Saved data entries:
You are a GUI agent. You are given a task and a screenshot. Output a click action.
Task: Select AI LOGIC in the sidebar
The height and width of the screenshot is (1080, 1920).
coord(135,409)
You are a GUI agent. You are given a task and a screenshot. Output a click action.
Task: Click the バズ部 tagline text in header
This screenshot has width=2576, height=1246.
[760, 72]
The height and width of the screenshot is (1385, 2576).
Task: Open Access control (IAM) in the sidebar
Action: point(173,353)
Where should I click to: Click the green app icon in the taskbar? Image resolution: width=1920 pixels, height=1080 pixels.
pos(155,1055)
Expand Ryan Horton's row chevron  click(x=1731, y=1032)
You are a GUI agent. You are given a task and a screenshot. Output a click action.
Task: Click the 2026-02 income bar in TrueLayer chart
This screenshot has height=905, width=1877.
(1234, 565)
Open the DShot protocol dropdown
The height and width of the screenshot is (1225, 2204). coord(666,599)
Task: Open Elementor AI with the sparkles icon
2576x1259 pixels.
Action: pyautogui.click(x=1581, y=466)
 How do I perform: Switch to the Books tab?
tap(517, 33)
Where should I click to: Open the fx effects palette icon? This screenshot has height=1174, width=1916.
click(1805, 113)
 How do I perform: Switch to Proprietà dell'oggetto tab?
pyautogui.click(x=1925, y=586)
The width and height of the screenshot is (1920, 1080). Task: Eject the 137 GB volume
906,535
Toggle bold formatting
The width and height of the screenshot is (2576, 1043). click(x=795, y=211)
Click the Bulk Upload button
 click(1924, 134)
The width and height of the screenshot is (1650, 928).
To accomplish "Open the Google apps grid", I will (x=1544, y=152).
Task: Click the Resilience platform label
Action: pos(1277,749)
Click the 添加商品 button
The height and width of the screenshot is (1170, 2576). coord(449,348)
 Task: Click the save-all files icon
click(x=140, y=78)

#### [WHAT YOU HAVE TO DO]
Would you return every line of the data above exactly?

#### [RESPONSE BELOW]
You are a GUI agent. You are given a task and a screenshot. Output a click action.
Task: Select AI LOGIC in the sidebar
The height and width of the screenshot is (1080, 1920).
coord(135,409)
You are a GUI agent. You are given a task and a screenshot. Output a click action.
Task: Click the バズ部 tagline text in header
This screenshot has width=2576, height=1246.
[760, 72]
The height and width of the screenshot is (1385, 2576).
Task: Open Access control (IAM) in the sidebar
Action: point(173,353)
Where should I click to: Click the green app icon in the taskbar? Image resolution: width=1920 pixels, height=1080 pixels.
pos(155,1055)
Expand Ryan Horton's row chevron  click(x=1731, y=1032)
You are a GUI agent. You are given a task and a screenshot. Output a click action.
Task: Click the 2026-02 income bar in TrueLayer chart
This screenshot has height=905, width=1877.
(1234, 565)
Open the DShot protocol dropdown
The height and width of the screenshot is (1225, 2204). coord(666,599)
Task: Open Elementor AI with the sparkles icon
2576x1259 pixels.
Action: pyautogui.click(x=1581, y=466)
 How do I perform: Switch to the Books tab?
tap(517, 33)
Where should I click to: Open the fx effects palette icon? This screenshot has height=1174, width=1916.
click(1805, 113)
 How do I perform: Switch to Proprietà dell'oggetto tab?
pyautogui.click(x=1925, y=586)
The width and height of the screenshot is (1920, 1080). Task: Eject the 137 GB volume
906,535
Toggle bold formatting
The width and height of the screenshot is (2576, 1043). click(x=795, y=211)
Click the Bulk Upload button
 click(1924, 134)
The width and height of the screenshot is (1650, 928).
To accomplish "Open the Google apps grid", I will (x=1544, y=152).
Task: Click the Resilience platform label
Action: pos(1277,749)
Click the 添加商品 button
The height and width of the screenshot is (1170, 2576). coord(449,348)
 Task: Click the save-all files icon
click(x=140, y=78)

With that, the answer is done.